Abstract
Purpose
Majority of classifications for implant placement is based on the morphology of the available bone. The entry and exit points of implant in all forms of atrophy are not emphasized. The purpose of this article is to classify the entry points, angulations and exit points for 6 tilted maxillary implants in anterior-posterior distribution for prompt decision making, the ease of surgery and to capitalize on the available bone width.
Methods
Retrospective radiographic analysis was done for 150 maxillary arch edentulous patients restored with fixed prosthesis supported by six tilted implants between April 2021 to April 2023. Post operative Orthopantomograph (OPG) tracings were done for maxillary sinus borders to classify the sinus pneumatization and the entry and exit points of implants were noted with respect to the prosthetic teeth, basal anchoring bone and implant angulations.
Results
Of the arches treated, 63 were SP1, 34 were SP2, 16 were SP3 in the maxilla.
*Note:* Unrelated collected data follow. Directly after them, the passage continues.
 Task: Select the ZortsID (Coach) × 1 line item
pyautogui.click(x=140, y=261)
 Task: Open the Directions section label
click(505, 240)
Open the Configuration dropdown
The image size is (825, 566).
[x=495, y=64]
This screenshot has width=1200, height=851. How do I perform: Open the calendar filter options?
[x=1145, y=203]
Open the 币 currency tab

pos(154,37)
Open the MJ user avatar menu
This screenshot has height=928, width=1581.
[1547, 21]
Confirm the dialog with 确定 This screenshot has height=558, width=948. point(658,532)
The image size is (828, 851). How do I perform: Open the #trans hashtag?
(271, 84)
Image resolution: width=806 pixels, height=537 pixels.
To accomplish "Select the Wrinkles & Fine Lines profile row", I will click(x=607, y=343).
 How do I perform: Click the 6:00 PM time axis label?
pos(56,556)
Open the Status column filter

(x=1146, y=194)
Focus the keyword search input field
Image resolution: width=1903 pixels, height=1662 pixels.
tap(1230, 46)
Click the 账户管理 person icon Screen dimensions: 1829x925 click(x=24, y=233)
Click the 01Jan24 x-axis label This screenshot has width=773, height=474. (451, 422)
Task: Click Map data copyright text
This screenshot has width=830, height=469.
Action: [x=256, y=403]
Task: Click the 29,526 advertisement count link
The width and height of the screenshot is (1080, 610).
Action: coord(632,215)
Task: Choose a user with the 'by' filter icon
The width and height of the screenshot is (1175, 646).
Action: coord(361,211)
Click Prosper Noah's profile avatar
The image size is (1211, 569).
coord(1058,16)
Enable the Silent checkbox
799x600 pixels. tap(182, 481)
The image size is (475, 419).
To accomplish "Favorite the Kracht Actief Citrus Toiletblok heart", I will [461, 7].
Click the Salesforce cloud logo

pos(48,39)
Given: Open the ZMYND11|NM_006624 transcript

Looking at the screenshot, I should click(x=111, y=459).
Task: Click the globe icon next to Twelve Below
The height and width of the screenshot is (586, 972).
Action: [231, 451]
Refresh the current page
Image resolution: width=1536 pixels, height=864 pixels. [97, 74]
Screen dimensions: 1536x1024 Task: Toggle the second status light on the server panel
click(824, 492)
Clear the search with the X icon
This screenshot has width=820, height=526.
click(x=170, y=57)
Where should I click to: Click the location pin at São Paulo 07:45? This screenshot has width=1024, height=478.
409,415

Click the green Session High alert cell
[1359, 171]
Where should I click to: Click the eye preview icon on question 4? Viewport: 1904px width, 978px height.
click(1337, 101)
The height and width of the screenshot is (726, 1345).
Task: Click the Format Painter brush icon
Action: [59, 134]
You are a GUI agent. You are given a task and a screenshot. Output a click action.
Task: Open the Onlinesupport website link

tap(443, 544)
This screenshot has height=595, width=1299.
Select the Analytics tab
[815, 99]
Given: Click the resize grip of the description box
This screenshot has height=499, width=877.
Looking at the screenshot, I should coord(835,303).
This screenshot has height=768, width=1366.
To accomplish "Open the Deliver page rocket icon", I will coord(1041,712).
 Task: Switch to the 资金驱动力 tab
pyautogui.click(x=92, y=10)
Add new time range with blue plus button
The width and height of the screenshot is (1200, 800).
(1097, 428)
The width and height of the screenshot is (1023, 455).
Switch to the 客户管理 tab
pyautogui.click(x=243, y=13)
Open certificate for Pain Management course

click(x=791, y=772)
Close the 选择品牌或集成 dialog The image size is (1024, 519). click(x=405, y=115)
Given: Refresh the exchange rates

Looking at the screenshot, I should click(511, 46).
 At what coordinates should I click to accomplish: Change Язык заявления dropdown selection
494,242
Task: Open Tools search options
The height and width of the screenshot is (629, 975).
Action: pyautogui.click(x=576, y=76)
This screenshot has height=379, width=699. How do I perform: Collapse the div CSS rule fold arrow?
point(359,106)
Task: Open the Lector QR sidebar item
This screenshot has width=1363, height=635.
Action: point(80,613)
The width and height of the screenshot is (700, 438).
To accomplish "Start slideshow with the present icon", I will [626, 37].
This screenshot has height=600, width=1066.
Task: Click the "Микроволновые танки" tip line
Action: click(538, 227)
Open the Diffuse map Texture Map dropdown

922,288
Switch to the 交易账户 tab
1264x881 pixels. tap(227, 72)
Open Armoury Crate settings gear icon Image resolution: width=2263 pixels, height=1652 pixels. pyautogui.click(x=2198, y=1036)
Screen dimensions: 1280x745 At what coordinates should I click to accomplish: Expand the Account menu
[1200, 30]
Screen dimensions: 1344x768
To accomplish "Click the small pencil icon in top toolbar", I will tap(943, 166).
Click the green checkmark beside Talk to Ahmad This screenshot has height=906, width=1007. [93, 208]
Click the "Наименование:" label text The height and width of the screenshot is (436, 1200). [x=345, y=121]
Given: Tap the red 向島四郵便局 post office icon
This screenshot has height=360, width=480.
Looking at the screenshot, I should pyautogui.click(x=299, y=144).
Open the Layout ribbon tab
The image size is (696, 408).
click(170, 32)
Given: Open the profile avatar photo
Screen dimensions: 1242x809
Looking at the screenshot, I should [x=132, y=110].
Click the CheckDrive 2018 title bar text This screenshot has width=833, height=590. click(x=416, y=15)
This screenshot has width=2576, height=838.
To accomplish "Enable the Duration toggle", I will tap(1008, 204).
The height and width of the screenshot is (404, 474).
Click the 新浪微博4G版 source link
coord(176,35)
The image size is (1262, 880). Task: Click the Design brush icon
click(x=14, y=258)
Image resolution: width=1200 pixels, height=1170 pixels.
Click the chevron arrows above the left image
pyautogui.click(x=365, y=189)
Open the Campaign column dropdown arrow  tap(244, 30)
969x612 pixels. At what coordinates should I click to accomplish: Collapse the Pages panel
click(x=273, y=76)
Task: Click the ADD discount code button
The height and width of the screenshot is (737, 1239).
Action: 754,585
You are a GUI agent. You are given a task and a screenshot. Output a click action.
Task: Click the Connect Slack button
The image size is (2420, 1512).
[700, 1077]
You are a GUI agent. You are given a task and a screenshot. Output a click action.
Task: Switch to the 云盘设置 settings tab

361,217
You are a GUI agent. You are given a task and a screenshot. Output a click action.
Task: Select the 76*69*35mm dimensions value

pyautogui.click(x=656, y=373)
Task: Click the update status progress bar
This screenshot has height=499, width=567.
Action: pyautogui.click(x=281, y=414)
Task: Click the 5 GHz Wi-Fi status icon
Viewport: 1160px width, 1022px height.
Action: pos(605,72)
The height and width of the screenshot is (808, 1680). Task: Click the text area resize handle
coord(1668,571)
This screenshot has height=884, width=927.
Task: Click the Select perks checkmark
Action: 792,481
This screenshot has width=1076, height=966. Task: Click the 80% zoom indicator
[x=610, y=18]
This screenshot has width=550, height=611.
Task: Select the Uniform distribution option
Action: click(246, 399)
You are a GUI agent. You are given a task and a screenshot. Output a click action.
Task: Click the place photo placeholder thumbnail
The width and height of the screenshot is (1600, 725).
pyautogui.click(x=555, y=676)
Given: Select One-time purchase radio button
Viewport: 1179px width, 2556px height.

Many combination arches were encountered as well including 32 cases of SP1 + SP2 and 5 of SP2 + SP3 combinations. The common preferred entry points were canine, second premolar and second molar areas.
Conclusions
A functional surgical classification aids in placing all-6 tilted bicortcal implants for immediate function while being versatile enough to be used in delayed cases as well. The knowledge of this classification helps to visualise the entry/fixation points minimising unpredictable and morbid grafting surgical procedures. It also aids in efficiently delivering patient-centric minimally invasive, predictably stable, biomechanically sound, fixed implant treatments without cantilever in complete edentulism.